I use other skills too, but I would not start a new builder with all of them.

Design polish skills, parallel-agent skills, code review skills, PWA skills, and research skills can all be useful later.

But if you are just starting, too many skills become another thing to manage.

Start with workflow and memory.

Then add more when you feel the pain.

three ways to set this up

There is not one perfect setup. Here are three reasonable paths.

option 1: easy mode for beginners

This is the most packaged path.

I do not personally run this exact combination every day, so I am not presenting it as my tested stack.
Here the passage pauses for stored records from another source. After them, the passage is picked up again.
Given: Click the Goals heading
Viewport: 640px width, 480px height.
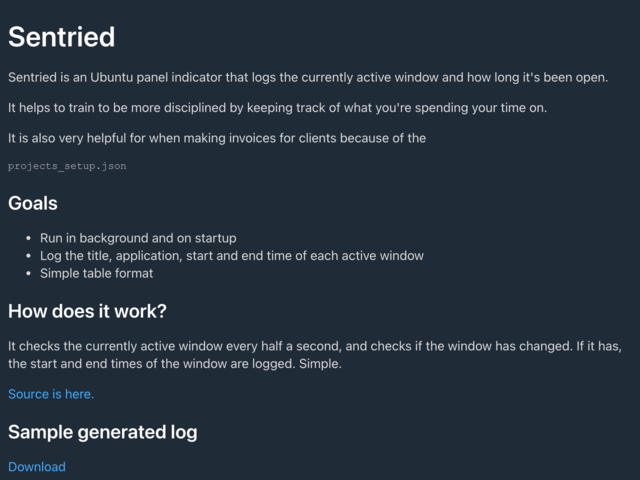Looking at the screenshot, I should point(33,203).
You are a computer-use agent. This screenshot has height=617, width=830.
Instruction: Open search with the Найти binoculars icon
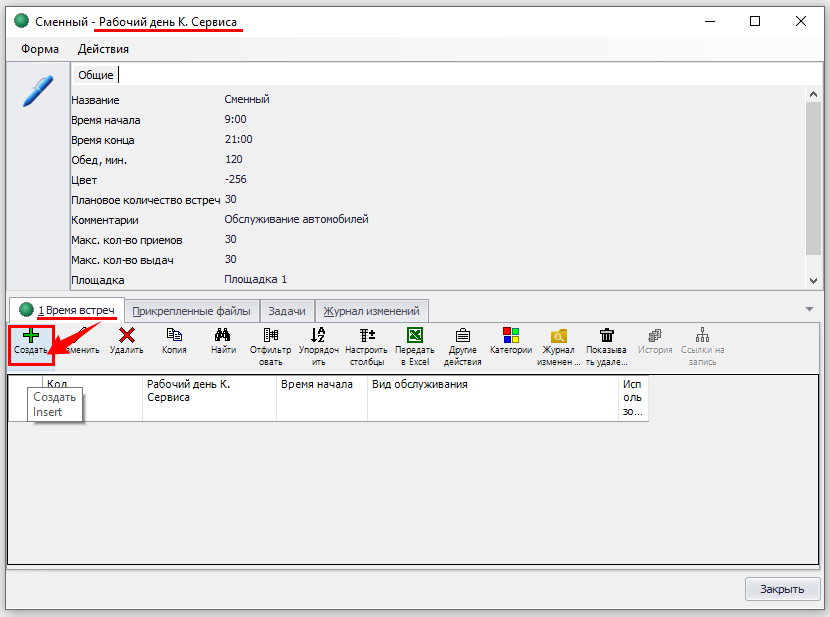coord(223,336)
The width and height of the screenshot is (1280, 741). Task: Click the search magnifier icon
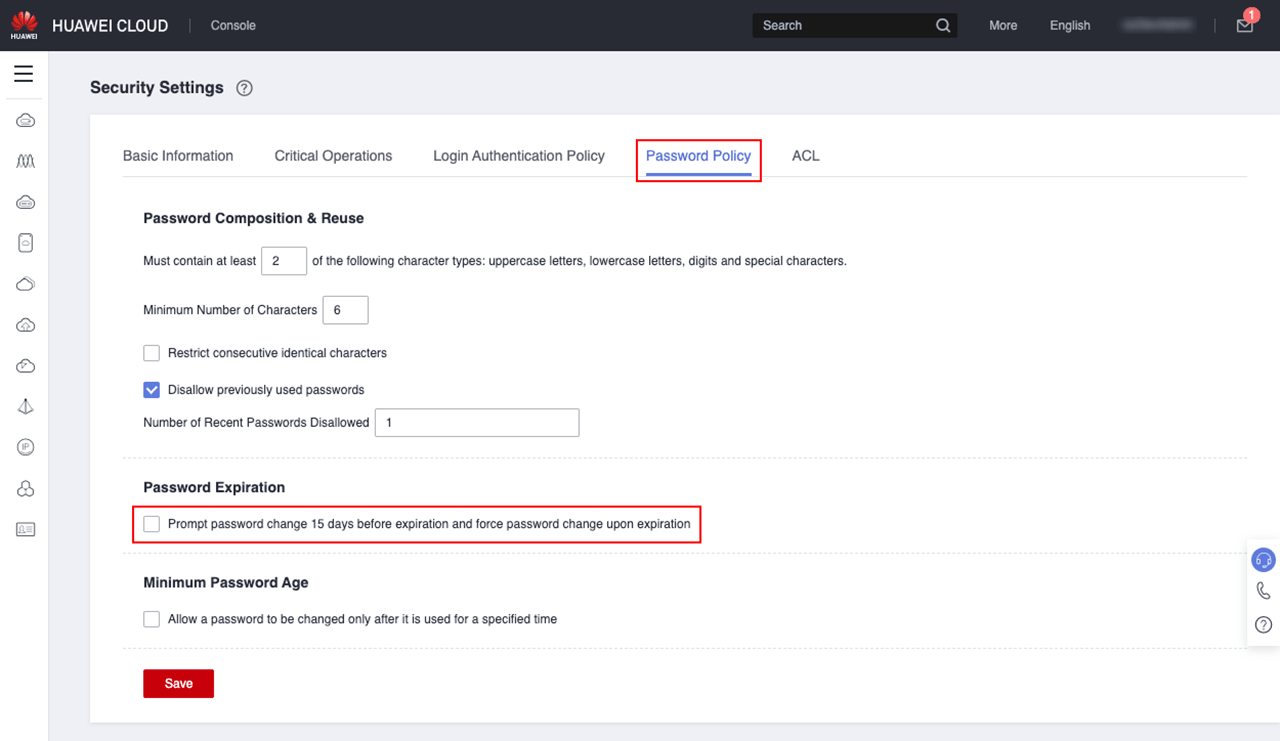942,26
But if you are starting fresh, these look like the closest Pi-native packages to the workflow I use.

Copy and paste this into Pi:

Set up a beginner-friendly Pi workflow for me.

Install:
pi install npm:pi-supergsd
pi install npm:pi-hermes-memory

Also install browser automation:
npm install -g agent-browser
agent-browser install

On Linux, use this instead if browser dependencies are missing:
agent-browser install --with-deps

Then restart Pi or run /reload.

After that, verify I have:
- workflow skills for brainstorming, planning, debugging, and verification
- persistent memory
- session search
- agent-browser installed and working
- a habit of searching memory before making recommendations

Show me what was installed and how to use it.

Why these two?

pi-supergsd packages a curated Pi version of Superpowers-style workflow skills. pi-hermes-memory appears to provide persistent memory, session search, secret scanning, and background learning.
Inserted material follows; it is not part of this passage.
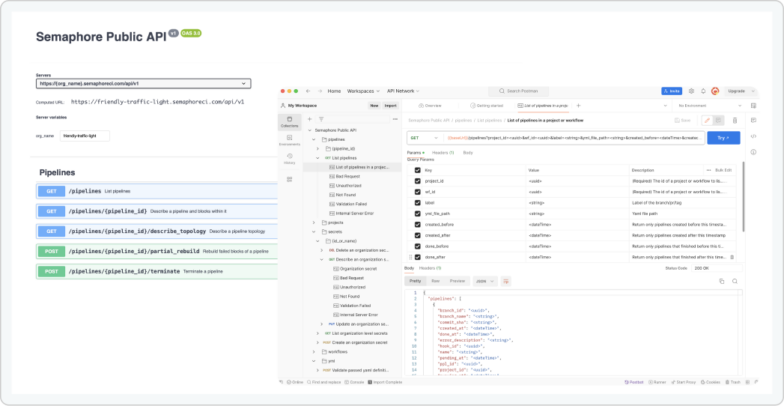Switch to the Getting started tab

coord(488,104)
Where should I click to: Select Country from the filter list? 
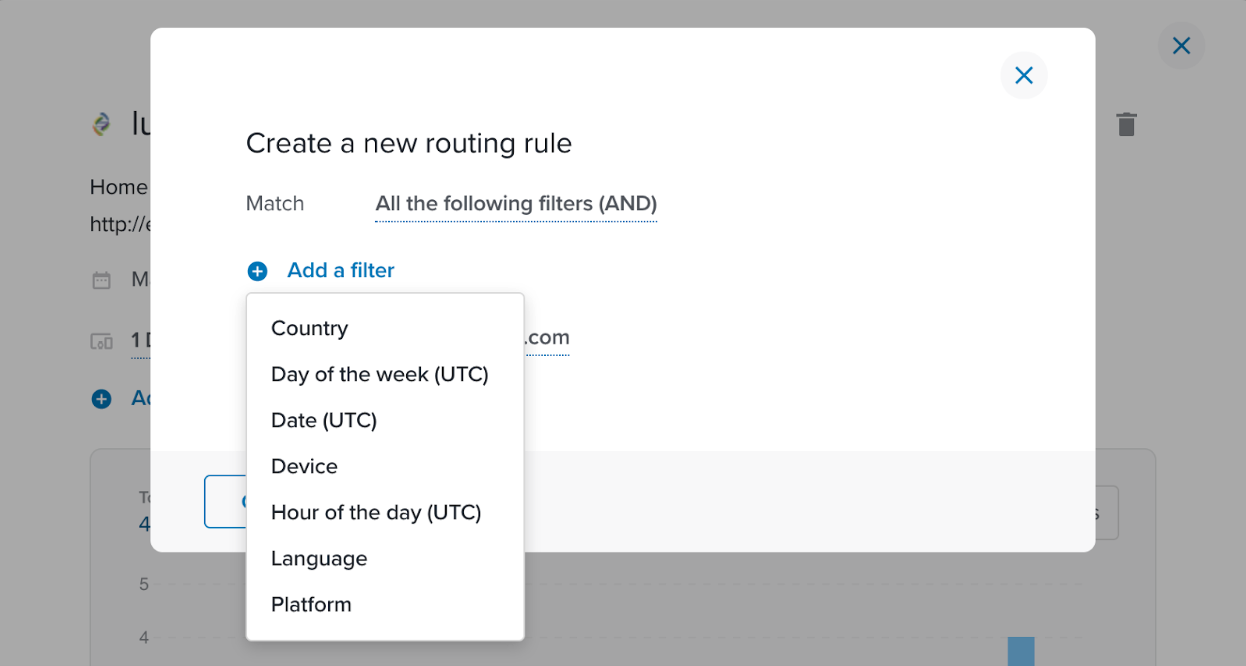click(x=309, y=329)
Promising, but not my exact stack.

option 2: copy the pattern

If you already have notes, docs, transcripts, or a memory system, copy the pattern instead of copying my tools.

Paste this into Pi:

Help me recreate Kris Constable’s Pi workflow pattern.

I need three layers:

1. Workflow discipline:
- use skills before acting
- brainstorm before building
- write plans before implementation
- debug from evidence
- verify before claiming done

2. Long-term memory:
- searchable past sessions
- decisions
- project context
- things tried before
- user preferences

3. Browser automation:
- install agent-browser if it is missing
- verify Pi can use it to open a page, inspect content, and report what happened

Create or configure Pi skills that enforce those habits.

Especially create a memory skill that tells Pi:
- load a wake-up summary at session start
- search memory before answering history or project-decision questions
- search memory before recommending changes to existing projects
- update memory after major work

This is probably the most important version.

The package is not the point. The habit is.

option 3: get close to my setup

This is closest to how I work.

Paste this into Pi:

Help me set up Pi close to Kris Constable’s workflow.

Install Superpowers skills from:
https://github.com/obra/superpowers

Enable or create these Pi skills:
- using-superpowers
- brainstorming
- writing-plans
- systematic-debugging
- verification-before-completion
- mempalace
- workspace-orientation

For the memory layer, set up a local searchable memory system called MemPalace or equivalent with:
- a wake-up command for critical context
- search across prior Pi transcripts
- search across project or product notes
- separate namespaces or wings for different work areas
- a re-index or remine command after major sessions

Then create a `mempalace` Pi skill that documents the exact commands:
- wake-up at session start
- search before answering questions about past decisions
- search before resuming old projects
- re-index after major work

Finally, restart Pi or run /reload and show me the loaded skills.

This will not recreate my entire machine. It should get you close to the shape of it.

the habit matters more than the install

The real workflow is simple:

  1. Start with memory.
  2. Orient to the workspace.
  3. Brainstorm before building.
  4. Plan before editing.
  5. Use browser automation to test real flows when the work touches a website.
  6. Debug from evidence.
  7. Verify before believing “done.”

That is most of it.

If you are non-technical, this gives you a way to manage an AI builder without pretending to become a programmer overnight.

You are not trying to micromanage every line of code.

You are trying to make the agent follow a sane process.

That is the gap between vibe coding and actually building.